Hunt seems to accept the human capacity for evil without dwelling on its causes. Kohn, who is equally convinced that people are capable of generosity and kindness, does not seem to accept the explanation that man’s inhumanity to man is part of the package. He attributes the contemporary acceptance of selfishness and brutality as facts of life to a mistaken general belief in heredity over environment. He implies that many people believe that our nastiness is biologically “hard-wired,” and that non-negotiable factors such as excess testosterone in men or right-brainedness lead to aggression and insensitivity.

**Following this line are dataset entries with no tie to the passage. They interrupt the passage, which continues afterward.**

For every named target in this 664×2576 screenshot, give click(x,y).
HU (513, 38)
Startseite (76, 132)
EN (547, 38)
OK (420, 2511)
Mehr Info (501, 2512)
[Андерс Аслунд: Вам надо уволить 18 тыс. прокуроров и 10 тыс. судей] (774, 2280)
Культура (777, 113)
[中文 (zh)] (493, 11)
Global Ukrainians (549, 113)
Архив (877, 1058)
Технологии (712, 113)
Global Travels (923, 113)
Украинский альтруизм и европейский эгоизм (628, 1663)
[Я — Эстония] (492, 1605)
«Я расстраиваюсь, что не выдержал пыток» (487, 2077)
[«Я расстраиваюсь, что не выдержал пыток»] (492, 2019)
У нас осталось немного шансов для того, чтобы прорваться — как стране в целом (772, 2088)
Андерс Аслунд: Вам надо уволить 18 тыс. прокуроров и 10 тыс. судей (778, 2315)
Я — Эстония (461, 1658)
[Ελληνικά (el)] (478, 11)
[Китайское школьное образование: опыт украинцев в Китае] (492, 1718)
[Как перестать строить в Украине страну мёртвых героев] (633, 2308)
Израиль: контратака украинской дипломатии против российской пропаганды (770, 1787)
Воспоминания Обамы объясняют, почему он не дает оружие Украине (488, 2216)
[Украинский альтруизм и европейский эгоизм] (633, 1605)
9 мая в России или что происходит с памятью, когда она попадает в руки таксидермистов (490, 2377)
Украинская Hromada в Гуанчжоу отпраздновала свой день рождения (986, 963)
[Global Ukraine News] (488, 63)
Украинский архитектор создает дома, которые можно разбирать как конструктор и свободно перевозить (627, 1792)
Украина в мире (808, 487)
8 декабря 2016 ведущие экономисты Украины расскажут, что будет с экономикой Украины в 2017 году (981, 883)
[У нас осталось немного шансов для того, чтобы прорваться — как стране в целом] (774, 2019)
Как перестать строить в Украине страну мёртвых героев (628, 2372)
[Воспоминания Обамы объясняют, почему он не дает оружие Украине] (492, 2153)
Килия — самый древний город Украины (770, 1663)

While Hunt explores the personal motivations of the researchers whose work he describes, Kohn focuses on what he sees as the enemy--sociobiology and scientific reductionism. Neither author pays much attention to animal models, but Hunt finds some work with animals worth describing. Rather than excoriate certain evolutionary biologists, he dismisses the idea that a single gene could be responsible for such complex human drives as ambition or romantic love. Hunt does not accuse scientists who use terms like “the altruistic gene” of serving an authoritarian political agenda. Rather he calls the phrase a scientific “shorthand: it refers to those built-in neural and visceral reactions to distress in others that are the substructure of altruistic behavior.”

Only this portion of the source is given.